New medical research is revealing the detrimental effects of being sedated or placed in a medically induced coma for an extended period of time. And with the surge of Covid-19 patients in intensive care units, the rates of brain disease, including dementia, from these procedures has only increased.

Dr. Ely is the author of the book Every Deep-Drawn Breath, which shares his quest to return humanity to the medical profession by tending to patients’ emotional and spiritual needs as well as his effort to end a practice in I.C.U.s that leaves patients suffering from long-term brain problems. The title of his book is taken from John Steinbeck’s East of Eden, which reads "The skin tastes the air, and every deep-drawn breath is sweet."

Gloria and Dr. Ely discuss the dangers of prolonged sedation and how to advocate for your loved ones when they are receiving critical care. “This is an entire person. This is not just a set of lungs on a ventilator,” Dr. Ely says. “It’s an entire person of inestimable worth.”

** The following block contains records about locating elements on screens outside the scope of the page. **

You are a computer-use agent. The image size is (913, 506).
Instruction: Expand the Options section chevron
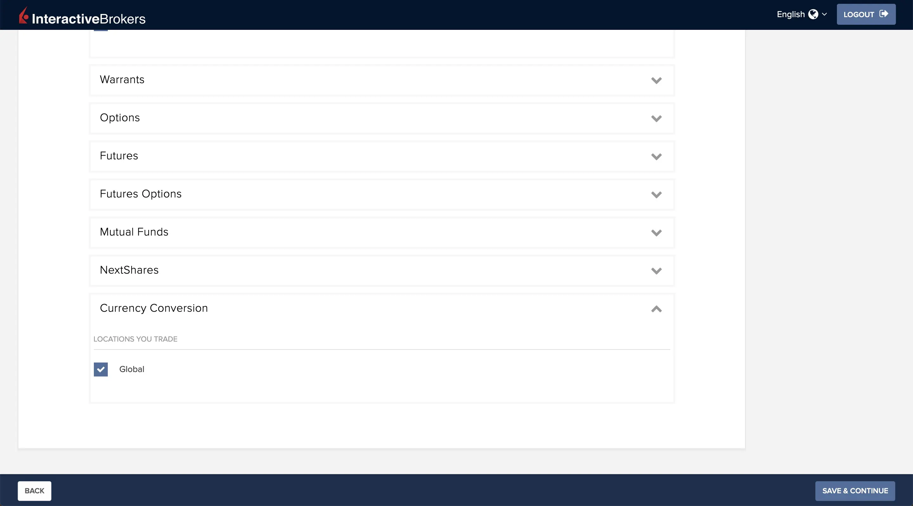tap(656, 119)
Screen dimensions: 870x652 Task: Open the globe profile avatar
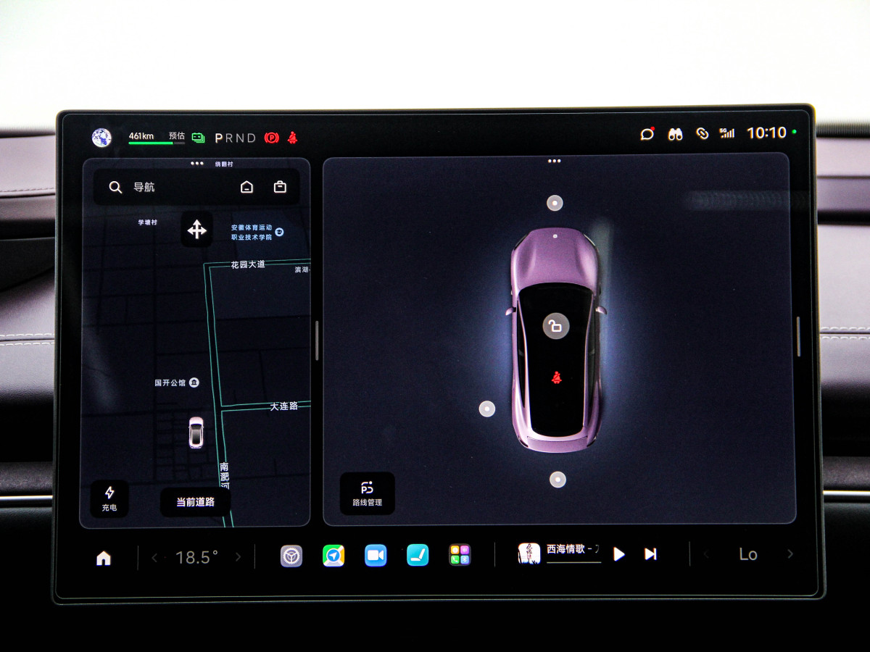(x=102, y=138)
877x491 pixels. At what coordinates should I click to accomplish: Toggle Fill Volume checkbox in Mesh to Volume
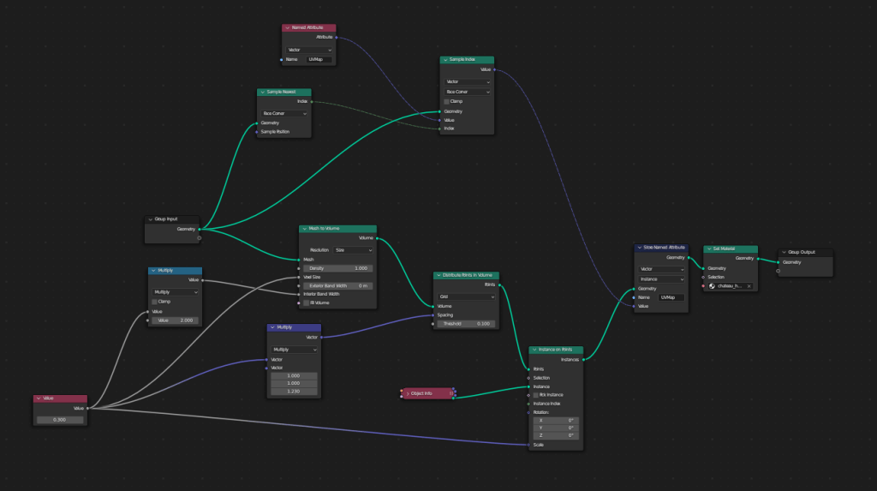(306, 302)
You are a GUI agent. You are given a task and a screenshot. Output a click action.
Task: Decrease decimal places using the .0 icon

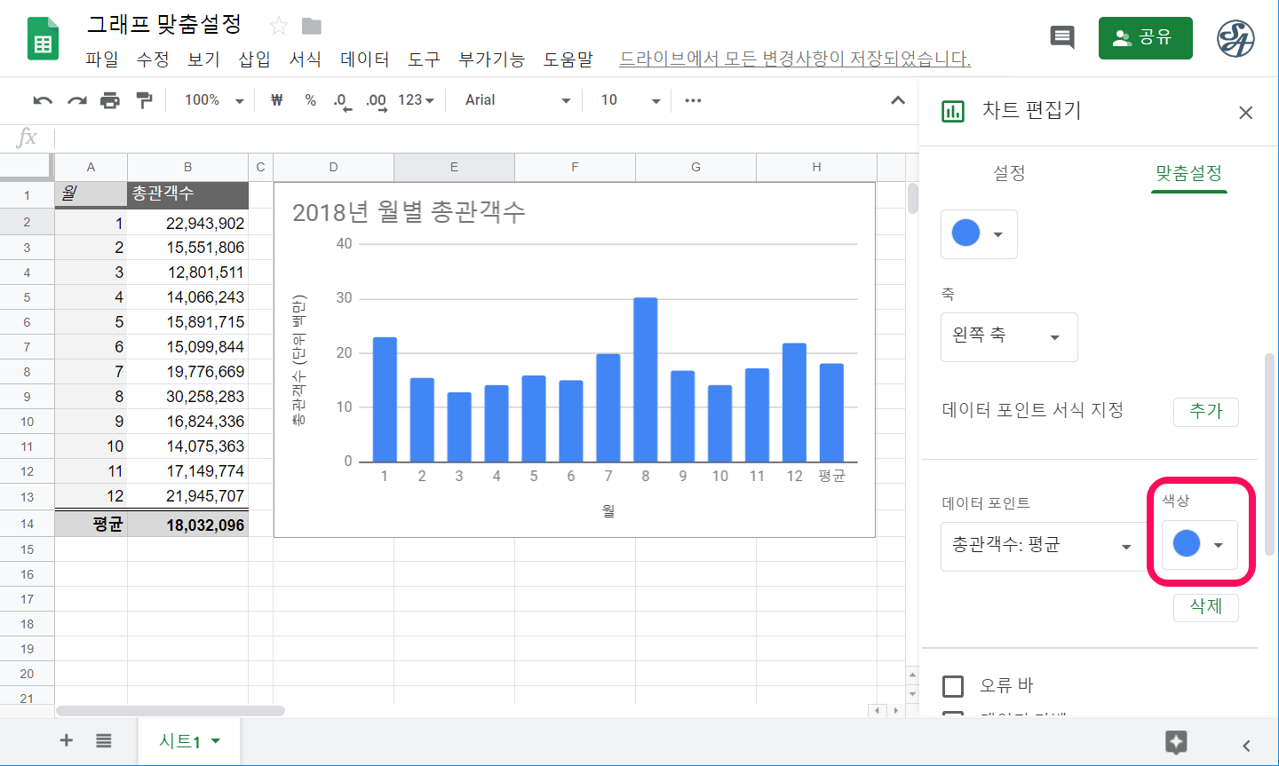[x=340, y=100]
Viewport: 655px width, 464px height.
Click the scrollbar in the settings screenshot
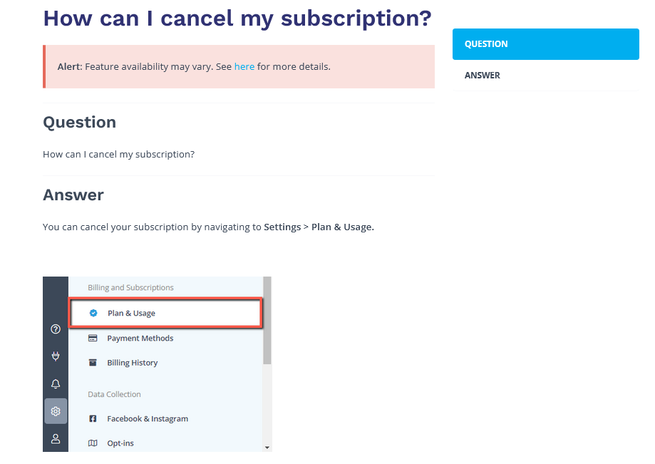coord(267,321)
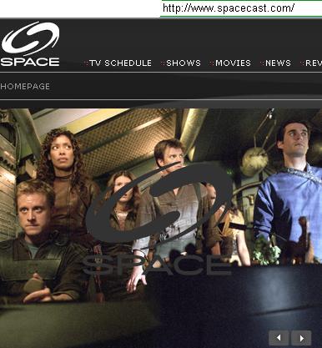This screenshot has width=322, height=348.
Task: Advance the slideshow with the right arrow
Action: coord(301,338)
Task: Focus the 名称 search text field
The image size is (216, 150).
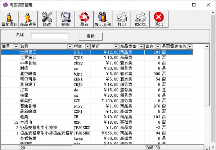Action: [50, 36]
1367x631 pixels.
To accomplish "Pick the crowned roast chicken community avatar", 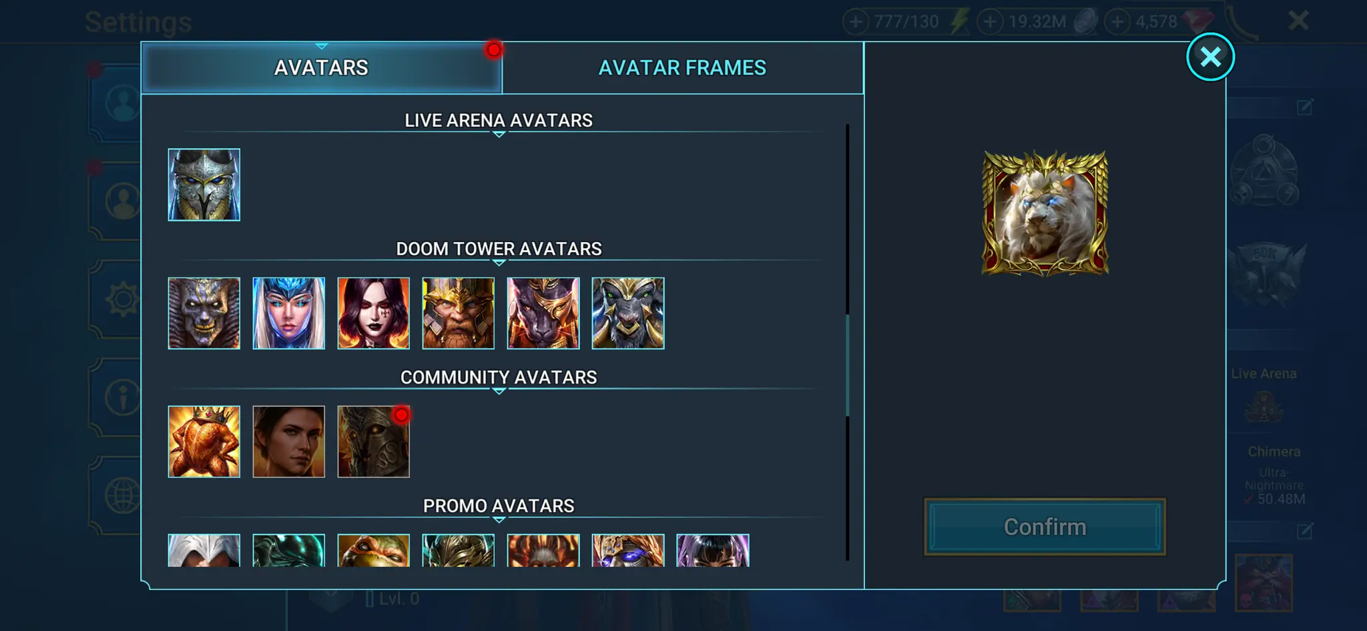I will (204, 442).
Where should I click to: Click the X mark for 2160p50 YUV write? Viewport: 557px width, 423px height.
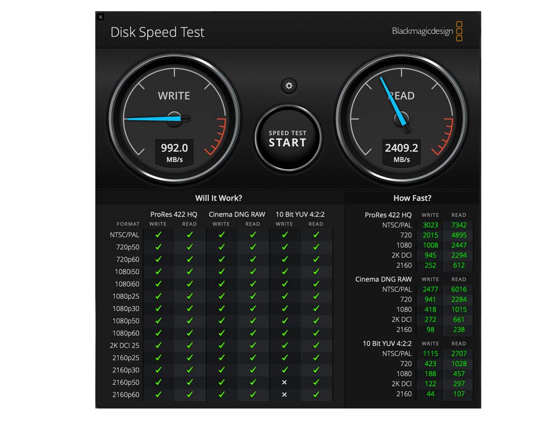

Over the course of his long and storied medical practice, Dr. Ely had the honor of caring for the poet Maya Angelou in advance of her reading at President Bill Clinton’s inauguration. Dr. Ely was inspired to become a physician, in part, because of Maya Angelou’s writing. “I write from the Black perspective,” Ms. Angelou told her son, “but I aim for the human heart.” Upon hearing these words, Dr. Ely made them a personal mantra for his own life and medical practice. He aims always for the human heart.